- Problem statement: Line by line, output the entries below exactly as they appear.

───── Material supplied ─────

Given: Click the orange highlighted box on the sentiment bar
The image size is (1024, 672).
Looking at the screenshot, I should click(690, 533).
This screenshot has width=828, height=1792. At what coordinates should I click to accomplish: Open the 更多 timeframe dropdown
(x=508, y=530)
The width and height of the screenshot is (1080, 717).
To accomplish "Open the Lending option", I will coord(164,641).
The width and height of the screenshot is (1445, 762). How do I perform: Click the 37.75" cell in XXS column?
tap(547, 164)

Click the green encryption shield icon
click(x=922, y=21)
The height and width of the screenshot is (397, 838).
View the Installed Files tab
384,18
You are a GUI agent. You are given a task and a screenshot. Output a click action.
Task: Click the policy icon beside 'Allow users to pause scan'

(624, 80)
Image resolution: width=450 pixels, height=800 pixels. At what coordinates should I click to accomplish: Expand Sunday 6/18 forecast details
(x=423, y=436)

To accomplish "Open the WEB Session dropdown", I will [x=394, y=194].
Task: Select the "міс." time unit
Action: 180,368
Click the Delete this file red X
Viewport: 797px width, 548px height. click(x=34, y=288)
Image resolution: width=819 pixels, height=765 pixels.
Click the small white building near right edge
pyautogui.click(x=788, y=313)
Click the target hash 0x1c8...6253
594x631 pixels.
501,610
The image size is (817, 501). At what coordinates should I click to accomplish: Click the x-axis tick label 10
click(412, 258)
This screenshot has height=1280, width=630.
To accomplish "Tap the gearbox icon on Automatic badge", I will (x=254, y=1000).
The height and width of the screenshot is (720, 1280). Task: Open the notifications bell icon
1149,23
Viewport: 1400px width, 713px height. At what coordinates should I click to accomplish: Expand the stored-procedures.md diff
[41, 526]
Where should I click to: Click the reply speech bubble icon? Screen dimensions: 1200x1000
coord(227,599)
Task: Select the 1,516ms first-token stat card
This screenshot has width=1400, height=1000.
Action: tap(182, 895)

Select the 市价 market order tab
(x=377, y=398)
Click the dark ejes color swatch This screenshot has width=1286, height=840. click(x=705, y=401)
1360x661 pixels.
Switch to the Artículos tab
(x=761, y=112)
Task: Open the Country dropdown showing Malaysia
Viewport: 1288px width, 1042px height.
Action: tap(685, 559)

─────

- Response below:
Given: Click the orange highlighted box on the sentiment bar
The image size is (1024, 672).
Looking at the screenshot, I should click(690, 533).
This screenshot has width=828, height=1792. At what coordinates should I click to accomplish: Open the 更多 timeframe dropdown
(x=508, y=530)
The width and height of the screenshot is (1080, 717).
To accomplish "Open the Lending option", I will coord(164,641).
The width and height of the screenshot is (1445, 762). How do I perform: Click the 37.75" cell in XXS column?
tap(547, 164)

Click the green encryption shield icon
click(x=922, y=21)
The height and width of the screenshot is (397, 838).
View the Installed Files tab
384,18
You are a GUI agent. You are given a task and a screenshot. Output a click action.
Task: Click the policy icon beside 'Allow users to pause scan'

(624, 80)
Image resolution: width=450 pixels, height=800 pixels. At what coordinates should I click to accomplish: Expand Sunday 6/18 forecast details
(x=423, y=436)

To accomplish "Open the WEB Session dropdown", I will [x=394, y=194].
Task: Select the "міс." time unit
Action: 180,368
Click the Delete this file red X
Viewport: 797px width, 548px height. click(x=34, y=288)
Image resolution: width=819 pixels, height=765 pixels.
Click the small white building near right edge
pyautogui.click(x=788, y=313)
Click the target hash 0x1c8...6253
594x631 pixels.
501,610
The image size is (817, 501). At what coordinates should I click to accomplish: Click the x-axis tick label 10
click(412, 258)
This screenshot has height=1280, width=630.
To accomplish "Tap the gearbox icon on Automatic badge", I will (x=254, y=1000).
The height and width of the screenshot is (720, 1280). Task: Open the notifications bell icon
1149,23
Viewport: 1400px width, 713px height. At what coordinates should I click to accomplish: Expand the stored-procedures.md diff
[41, 526]
Where should I click to: Click the reply speech bubble icon? Screen dimensions: 1200x1000
coord(227,599)
Task: Select the 1,516ms first-token stat card
This screenshot has width=1400, height=1000.
Action: tap(182, 895)

Select the 市价 market order tab
(x=377, y=398)
Click the dark ejes color swatch This screenshot has width=1286, height=840. click(x=705, y=401)
1360x661 pixels.
Switch to the Artículos tab
(x=761, y=112)
Task: Open the Country dropdown showing Malaysia
Viewport: 1288px width, 1042px height.
Action: tap(685, 559)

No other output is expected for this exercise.